• [Document]
Is Neil Gajare an anti-Semite? I, for one, can’t say. But as a Jew who was more confused than offended by the collage of swastikas and rabbits Gajare confessed to drawing in a Sargent Hall stairwell, I’m giving him the benefit of the doubt.
Northwestern has endured more than a dozen so-called hate crimes, incidents of bias, etc., since the current streak began in 2003. Remarkably, Gajare’s arrest marks the first time a suspect has actually been caught. It’s the first time that NU has gotten a chance to look one of its potential hate criminals in the eye. What has it seen? A freshman who had just broken up with his girlfriend, got too drunk and then later, perhaps fraught with guilt, confessed to a community assistant. Even Gajare’s Jewish friends told The Daily how puzzled they were by the whole thing. If he is convicted, Gajare would belie everything we’ve come to imagine about hate criminals.
To be sure, Gajare’s actions are inexcusable and he deserves to be punished. But the incident raises an interesting question: What happens when a hate crime is committed by someone who doesn’t really seem all that hateful? The incident, in fact, reveals the absurdity of the concept of the hate crime, which, by provoking paranoia and racial hypersensitivity, does more to hurt the cause of diversity than help it.
NU’s strange involvement with hate crimes began in February 2003 when several black students in the Ayers College of Science and Industry found their doors vandalized by racist graffiti. In the years afterward, a string of similar incidents followed: racist epithets were scrawled on dormitory doors, swastikas were found on whiteboards and in dorm stairwells. In one case in November 2003, a three-foot swastika was drawn on the outside wall or Norris University Center alongside the phrase,”Die Jews.”
Naturally, nearly every one of these incidents made the front page of The Daily, and the hysteria spread into local newspapers as well. Committees were convened and token amendments were made to NU’s student handbook. Then, on Nov. 8, 2003, then-Communication freshman Jaime “Xander” Saide stunned students by claiming that he had been held at knifepoint outside Chapin Hall as an assailant whispered “Spic” into his ear. Saide reported the incident to the police – then marched into The Daily newsroom and spilled the story to a reporter. A 500-student anti-hate rally took place at The Rock later that week. “It’s our fault, it’s all our faults,” one student was quoted as saying at the rally.

• [Material]
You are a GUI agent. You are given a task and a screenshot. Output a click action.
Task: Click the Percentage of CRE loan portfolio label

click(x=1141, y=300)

• [Exercise directions] Reproduce the full column on hate crimes at Northwestern word for word, from its first line to its last.

• [Reply to the task]
Is Neil Gajare an anti-Semite? I, for one, can’t say. But as a Jew who was more confused than offended by the collage of swastikas and rabbits Gajare confessed to drawing in a Sargent Hall stairwell, I’m giving him the benefit of the doubt.
Northwestern has endured more than a dozen so-called hate crimes, incidents of bias, etc., since the current streak began in 2003. Remarkably, Gajare’s arrest marks the first time a suspect has actually been caught. It’s the first time that NU has gotten a chance to look one of its potential hate criminals in the eye. What has it seen? A freshman who had just broken up with his girlfriend, got too drunk and then later, perhaps fraught with guilt, confessed to a community assistant. Even Gajare’s Jewish friends told The Daily how puzzled they were by the whole thing. If he is convicted, Gajare would belie everything we’ve come to imagine about hate criminals.
To be sure, Gajare’s actions are inexcusable and he deserves to be punished. But the incident raises an interesting question: What happens when a hate crime is committed by someone who doesn’t really seem all that hateful? The incident, in fact, reveals the absurdity of the concept of the hate crime, which, by provoking paranoia and racial hypersensitivity, does more to hurt the cause of diversity than help it.
NU’s strange involvement with hate crimes began in February 2003 when several black students in the Ayers College of Science and Industry found their doors vandalized by racist graffiti. In the years afterward, a string of similar incidents followed: racist epithets were scrawled on dormitory doors, swastikas were found on whiteboards and in dorm stairwells. In one case in November 2003, a three-foot swastika was drawn on the outside wall or Norris University Center alongside the phrase,”Die Jews.”
Naturally, nearly every one of these incidents made the front page of The Daily, and the hysteria spread into local newspapers as well. Committees were convened and token amendments were made to NU’s student handbook. Then, on Nov. 8, 2003, then-Communication freshman Jaime “Xander” Saide stunned students by claiming that he had been held at knifepoint outside Chapin Hall as an assailant whispered “Spic” into his ear. Saide reported the incident to the police – then marched into The Daily newsroom and spilled the story to a reporter. A 500-student anti-hate rally took place at The Rock later that week. “It’s our fault, it’s all our faults,” one student was quoted as saying at the rally.